Calling reproduction a major life activity is somewhat inartful. Reproduction is not an activity at all, but a process. One could be described as breathing, walking, or performing manual tasks, but a human being (as opposed to a copier machine or a gremlin) would never be described as reproducing. I assume that in using the term reproduction, respondent and the Court are referring to the numerous discrete activities that com*659prise the reproductive process, and that is the sense in which I have used the term.
Justice O’Connor,
concurring in the judgment in part and dissenting in part.
I agree with The Chief Justice that respondent’s claim of disability should be evaluated on an individualized basis and that she has not proved that her asymptomatic HIV status substantially limited one or more of her major life activities.

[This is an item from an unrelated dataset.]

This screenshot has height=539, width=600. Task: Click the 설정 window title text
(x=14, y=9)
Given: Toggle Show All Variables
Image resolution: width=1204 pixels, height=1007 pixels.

In my view, the act of giving birth to a child, while a very important part of the lives of many women, is not generally the same as the representative major life activities of *665all persons — “caring for one’s self, performing manual tasks, walking, seeing, hearing, speaking, breathing, learning, and working” — listed in regulations relevant to the Americans with Disabilities Act of 1990. See 45 CFR §84.3(j)(2)(ii) (1997); 28 CFR § 41.31(b)(2) (1997). Based on that conclusion, there is no need to address whether other aspects of intimate or family relationships not raised in this ease could constitute major life activities; nor is there reason to consider Whether HIV status would impose a substantial limitation on one’s ability to reproduce if reproduction were a major life activity.
I join in Part II of The Chief Justice’s opinion concurring in the judgment in part and dissenting in part, which concludes that the Court of Appeals failed to properly determine whether respondent’s condition posed a direct threat. Accordingly, I agree that a remand is necessary on that issue.